Mayken blickt den Prädikant mit gerunzelter Stirn an. Das bezweifelt sie. Einer der geschnitzten Männer sieht aus wie ein Schweinemetzger vom Haarlemer Markt, nur dass er ein Schwert und keine Haxe in der Hand hält. Die drei anderen gucken einfach nur verdrossen drein.

Sie wirft einen Blick zu ihrer Kinderfrau. Imke ist ganz verzückt, sie glaubt allen Unsinn: Aale sind aus nassen Pferdehaaren gemacht. Zu heftig die Nase zu putzen, kann den Tod bedeuten. Statuen und Schnitzarbeiten erwachen gelegentlich zum Leben, weil ein mit Liebe hergestelltes Objekt nicht anders kann, als eine Seele zu haben.

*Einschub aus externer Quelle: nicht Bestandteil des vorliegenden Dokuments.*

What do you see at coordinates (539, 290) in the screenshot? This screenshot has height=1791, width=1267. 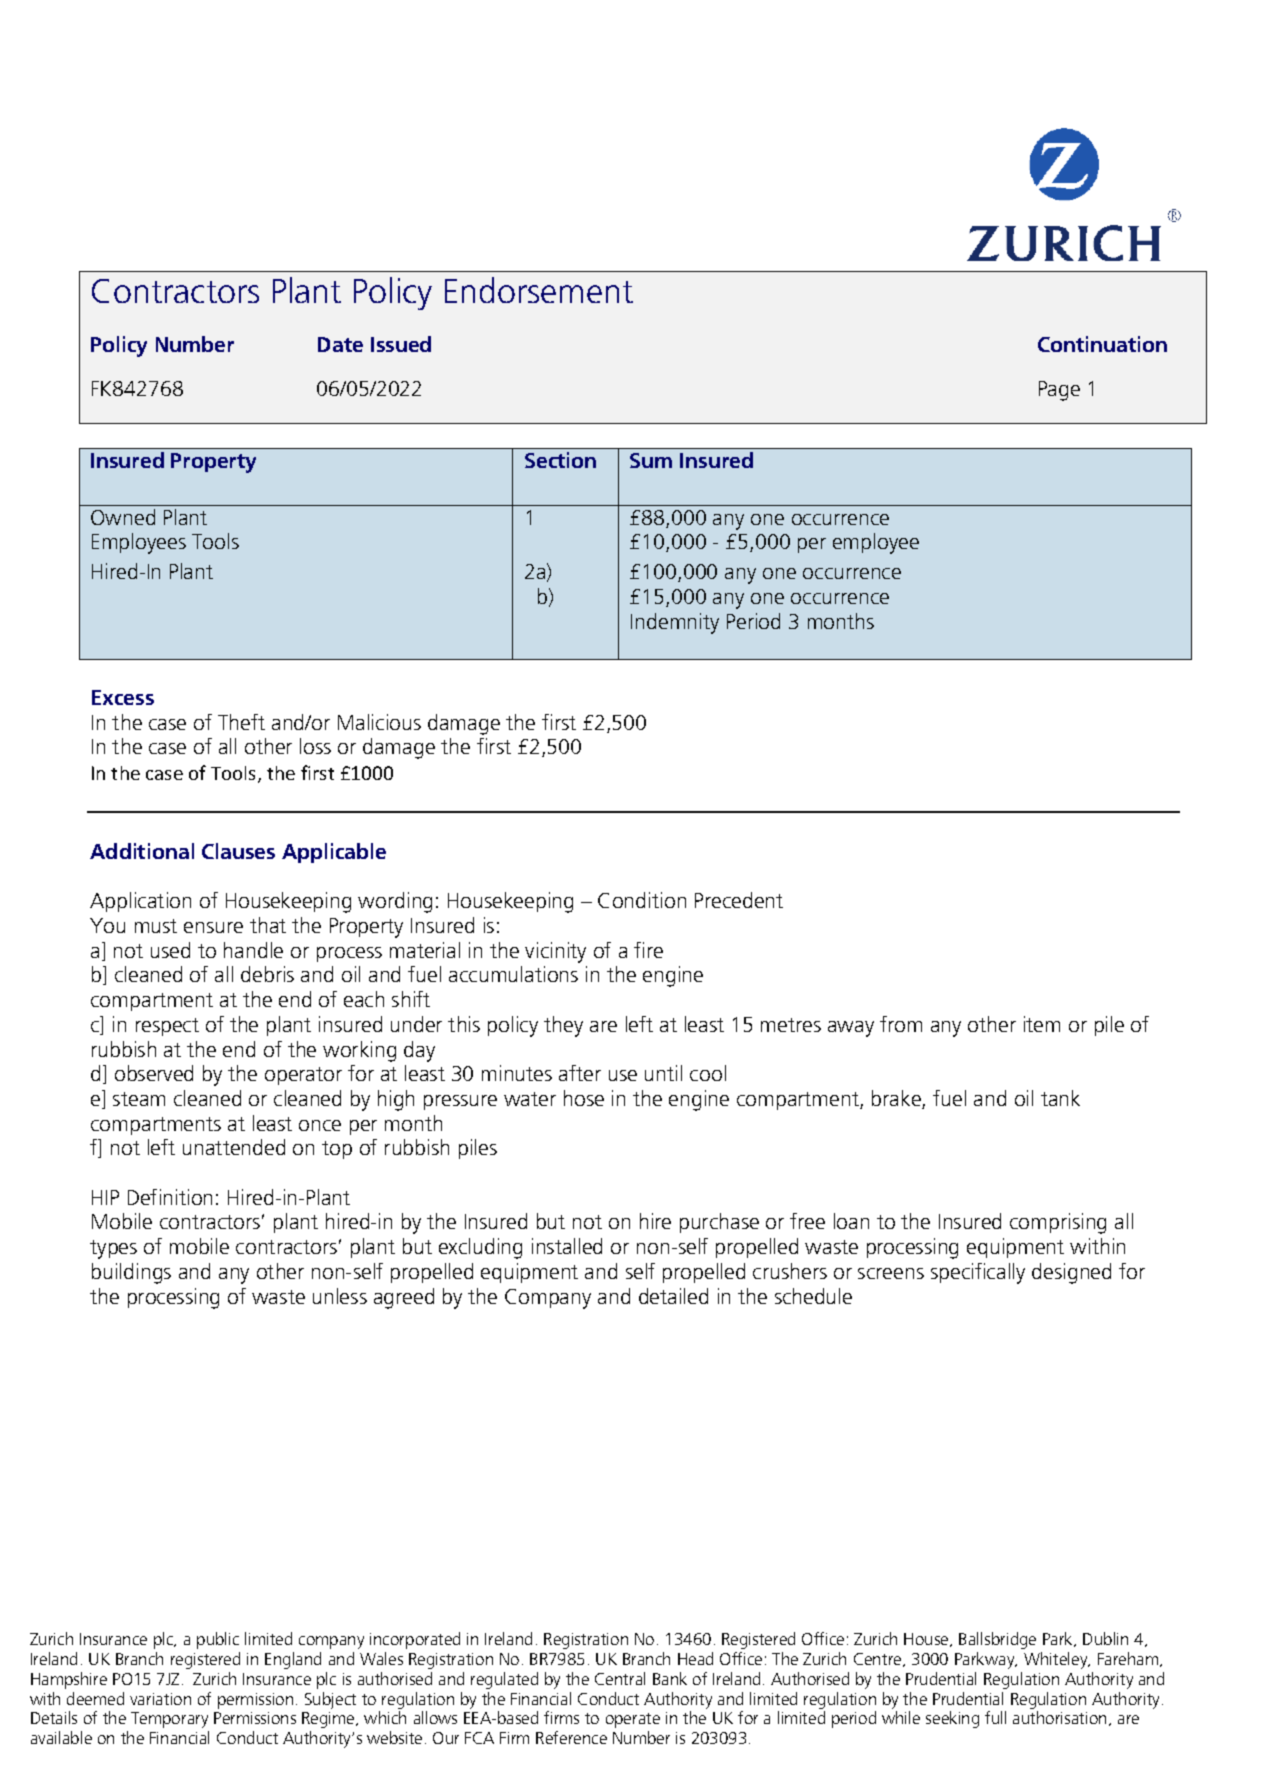 I see `Endorsement` at bounding box center [539, 290].
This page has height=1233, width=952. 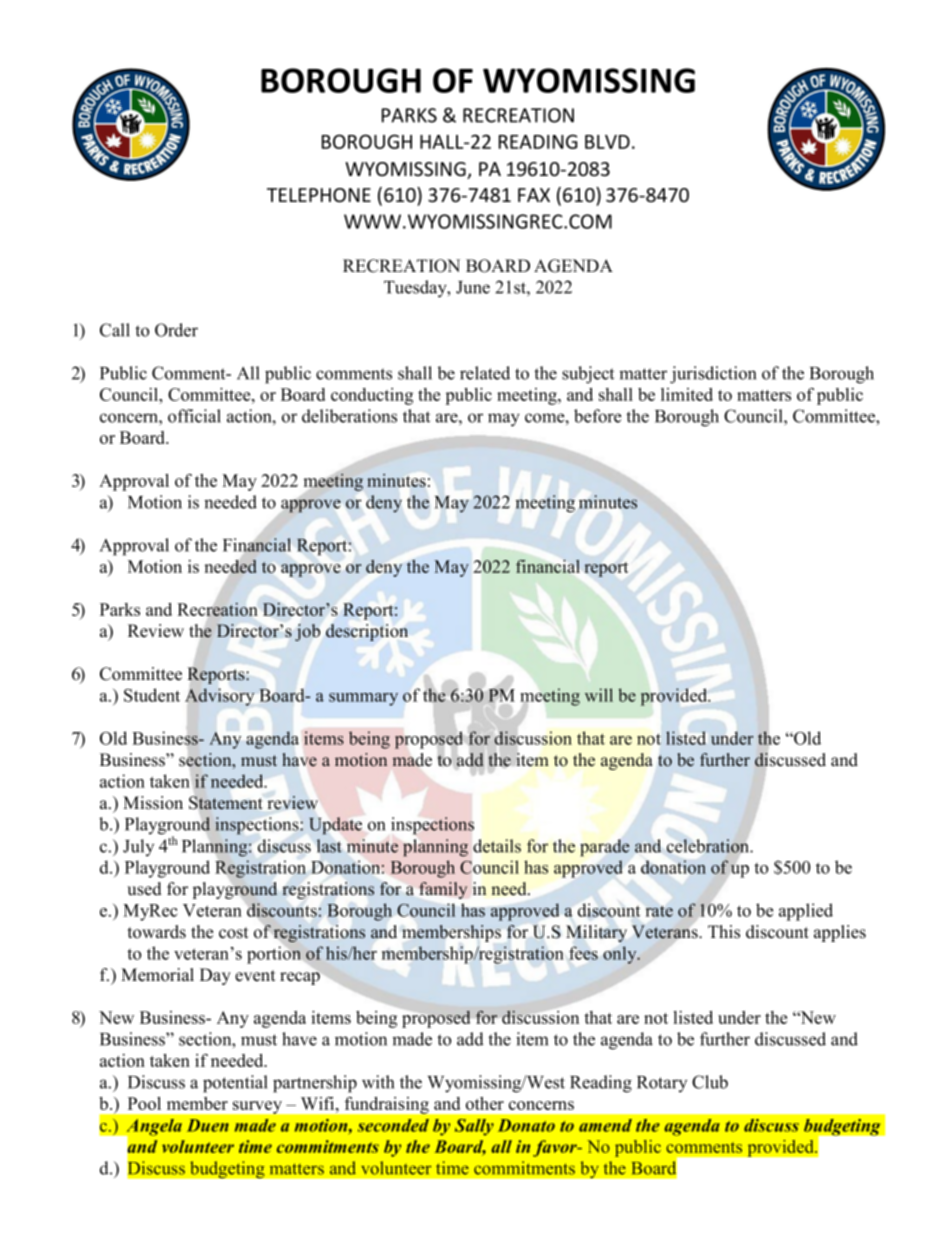 I want to click on parade, so click(x=605, y=848).
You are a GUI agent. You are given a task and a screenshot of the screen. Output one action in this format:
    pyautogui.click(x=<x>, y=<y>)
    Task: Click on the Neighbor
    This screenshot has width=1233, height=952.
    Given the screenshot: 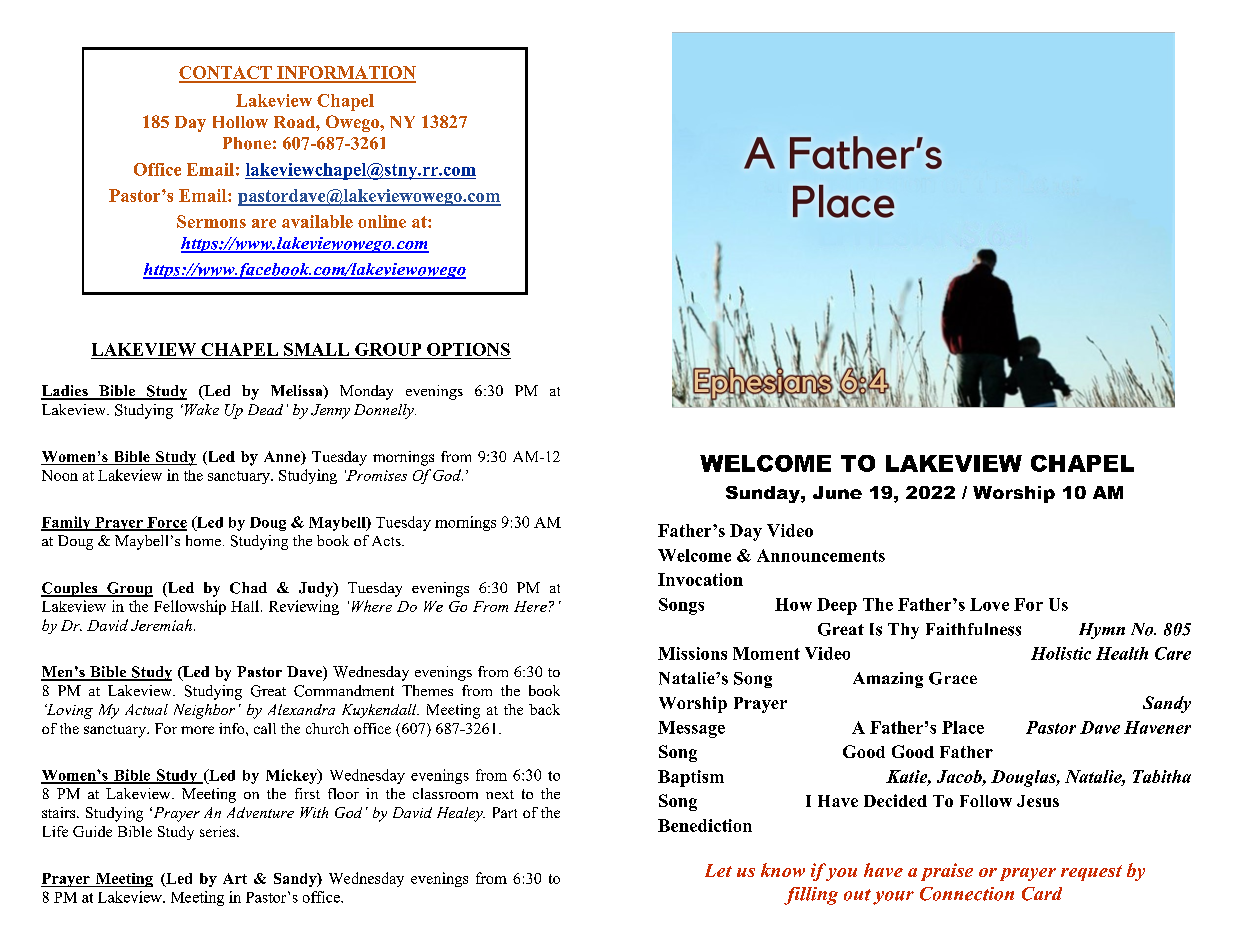 What is the action you would take?
    pyautogui.click(x=204, y=711)
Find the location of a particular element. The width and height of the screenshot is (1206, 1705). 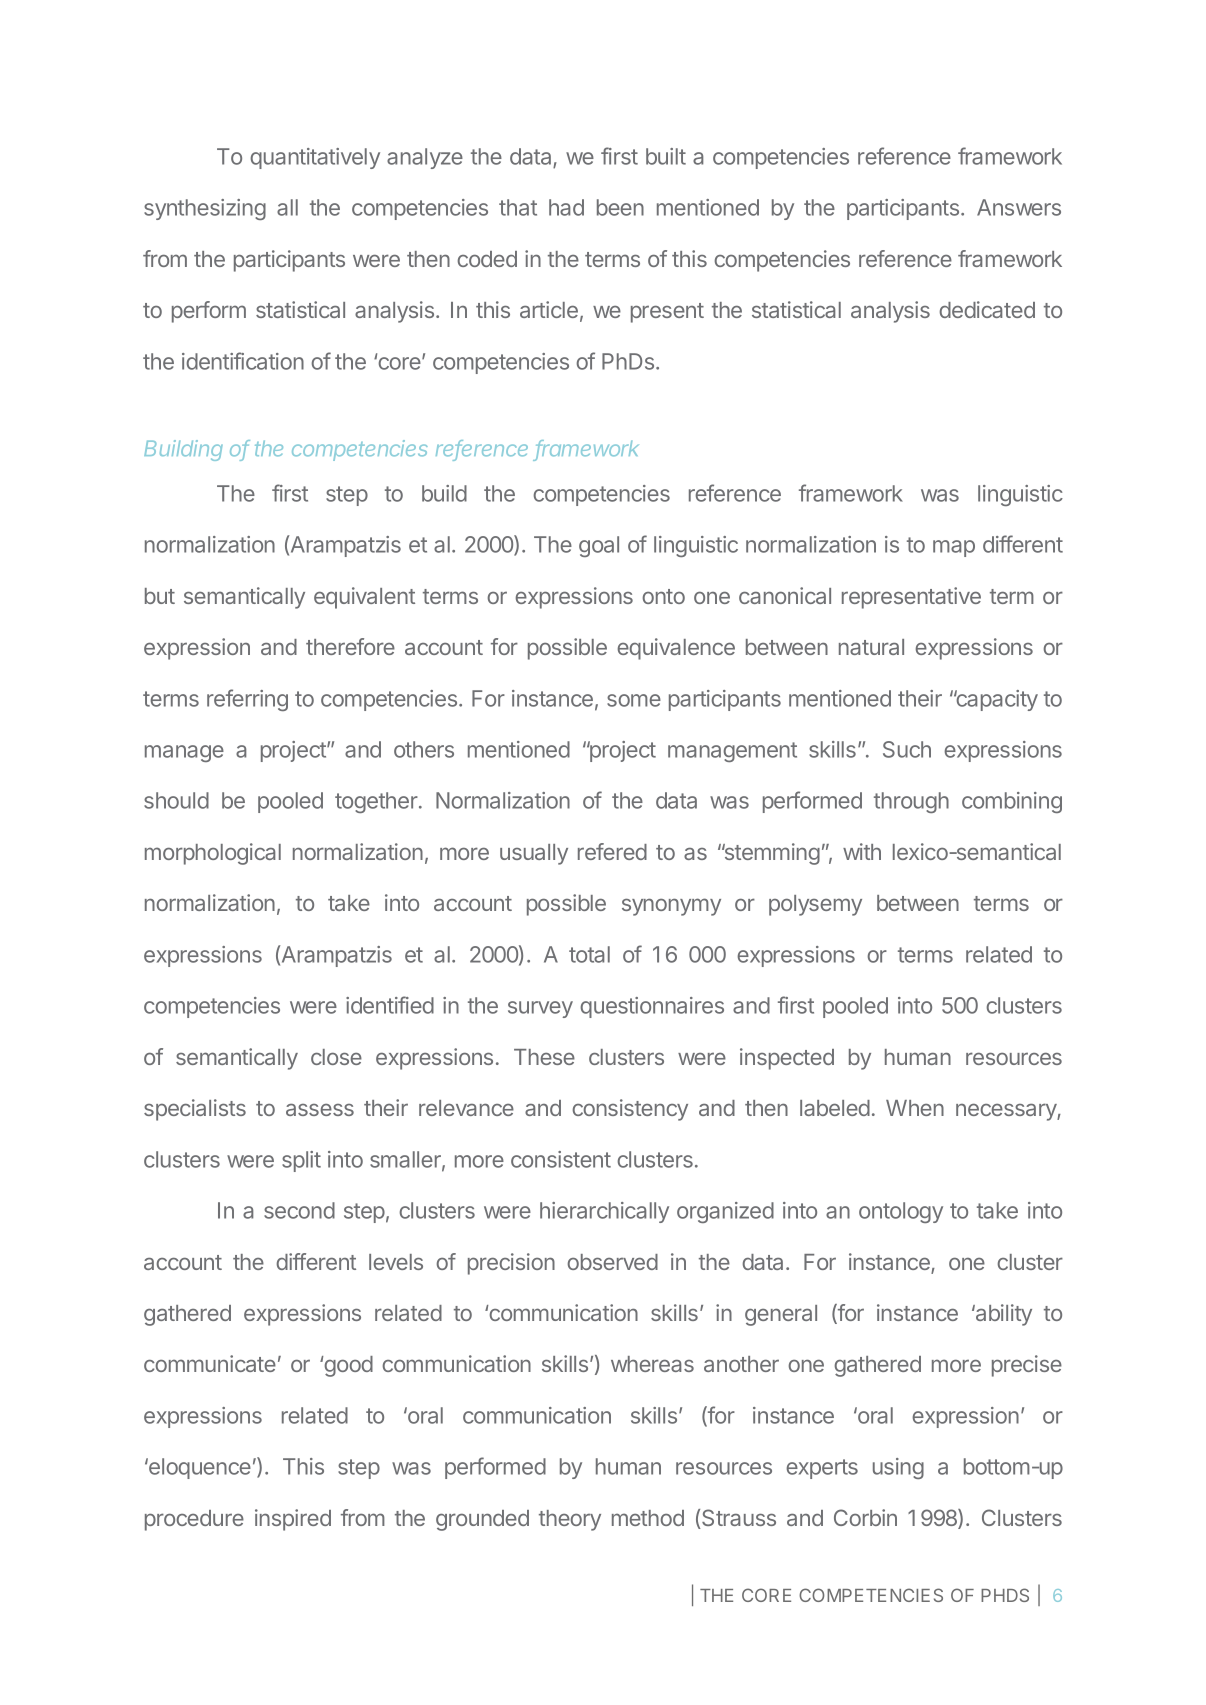

inspired is located at coordinates (293, 1520).
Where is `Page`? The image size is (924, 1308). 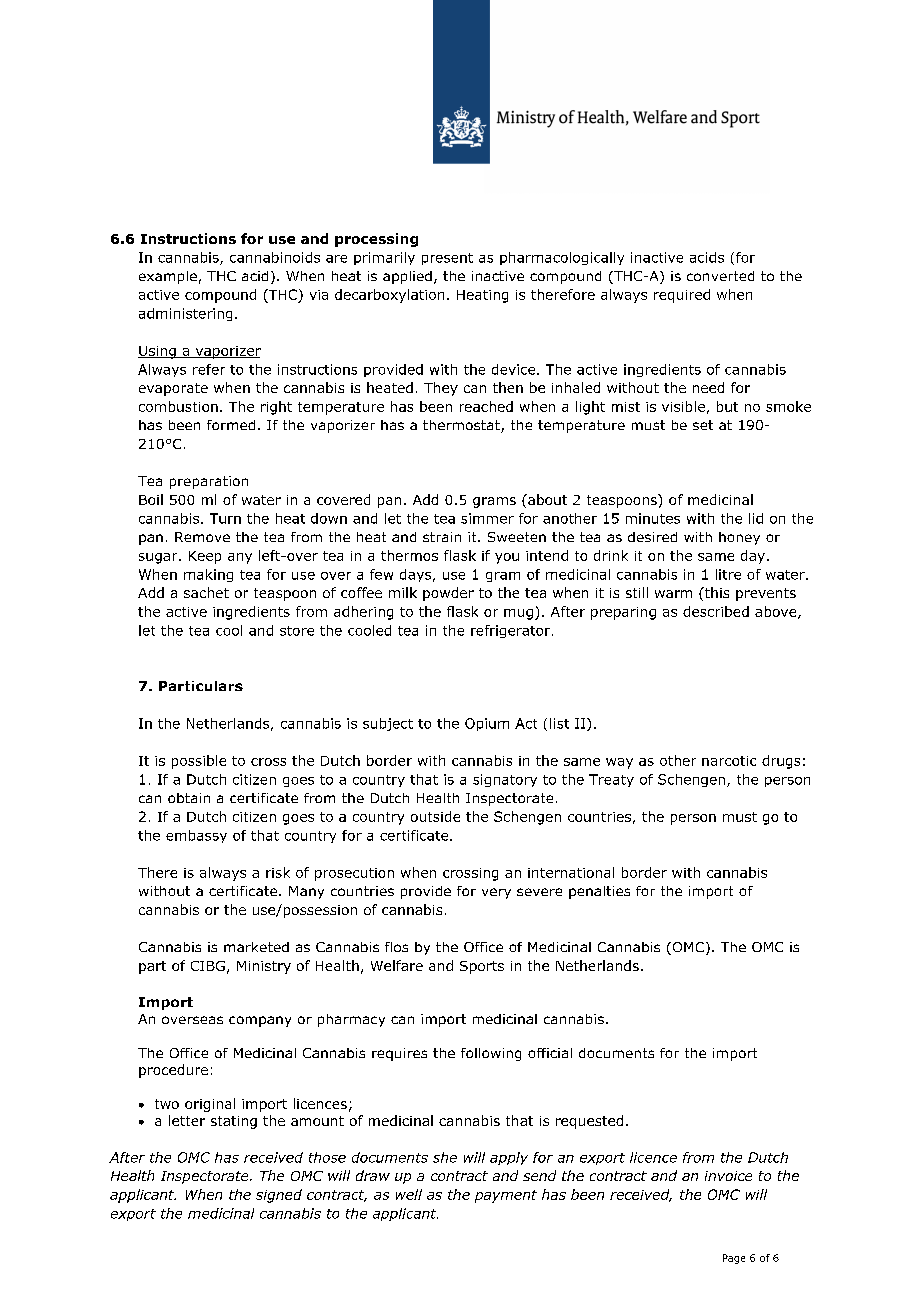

Sie haben es mit einem Kuchen probiert. Mayken hat ihn mit Teigschlangen dekoriert. Ungeheuer liebevoll hat sie die Schlangen gerollt, hat ihnen Augen eingeritzt und sie geküsst. Aber als der Kuchen fertig war, waren die Schlangen immer noch aus Teig, nur golden jetzt, haben sich nicht gewunden oder gezischt. Mayken hat sie angeekelt gegessen. Sie schmeckten nicht mal wie Schlangen. Imke meinte, sie wären nur schläfrig nach der Wärme des Ofens.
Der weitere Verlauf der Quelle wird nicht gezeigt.